Но не Макова. Более или менее сносно «залатав пробоины», он снова прорвался на фронт: на этот раз «в распоряжение командования 3-й ударной армии».
Прием щадящих здоровье процедур на отдаленном от передовой КП командующего фронтом Макова не устраивал категорически. Поэтому навоевавшийся, казалось бы, до изжоги капитан при каждом удобном случае или поручении все равно обнаруживался «на передке», получал очередное ранение, наспех перевязывался в медчасти и снова лез туда, куда, как говорится, сам черт не гоняет…
В конце концов, после освобождения Риги (октябрь 1944 г .) неугомонного офицера передвинули поближе к столь любезным его сердцу боевым порядкам. В штабе 79-го корпуса капитан Маков занял должность старшего офицера связи. Отныне, не сильно засиживаясь на командном пункте, он имел разнообразные возможности заниматься боевой, а не канцелярской работой. Очень скоро в этом столь желанном для себя качестве офицер Маков преуспел настолько, что после Варшавы его «нагнала» очередная высокая награда – орден Красной Звезды. В следующий раз Маков отличился уже во время наступления на Берлинском направлении. На пути от реки Одер корпус на своем пути встретил четыре водных канала на реке Шпрее. Форсирование их было сопряжено с большими трудностями. Враг держал каждую переправу под сильным огнем. Для оказания помощи соединениям, форсировавшим эти водные преграды, штаб корпуса направил самых смелых солдат и офицеров. Гвардии капитан Маков руководил переправами как раз подразделениями одного из полков 150-й дивизии. И сделал это, как отмечалось потом в наградном листе, «с честью, невзирая на опасность для жизни». После чего толкового, храброго, не боящегося отлучиться на передовую и чувствующего себя там как рыба в воде капитана заметил сам командир корпуса генерал-лейтенант С. Переверткин.
Заметил и вспомнил как раз в тот момент, когда остро потребовался офицер – командир группы для выполнения особой важности и сложности задания по захвату Рейхстага.

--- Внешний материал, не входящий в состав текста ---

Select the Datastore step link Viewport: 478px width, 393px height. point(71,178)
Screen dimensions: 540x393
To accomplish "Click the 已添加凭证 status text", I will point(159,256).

«Самолюбие не позволяло утонуть…»
Конечно, всего этого бойцы из только что сформированной группы о своем командире не знали. Но главное было понятно. Да и сам капитан, молниеносно перехватив профессионально цепкий взгляд разведчиков на свои боевые награды, счел необходимым сыграть «на понижение»:
– Много раз меня представляли. Но каждый раз наградные где-то терялись. Да и как им было меня обнаружить? Если только представят, а меня, словно нарочно, то в госпиталь отправили, то в другую часть перевели. Словом, не везло. Несколько раз даже тонул. Но каждый раз самолюбие не позволяло просто так бесславно погибнуть…
В дальнейшем узнали разведчики и другие любимые присказки своего командира, из которых следовало, что храбрость у него была, что называется, с «умом». Например, «герой-то герой, да не поступай так, чтобы голова с дырой». Или «умей врага убить, а себя сохранить».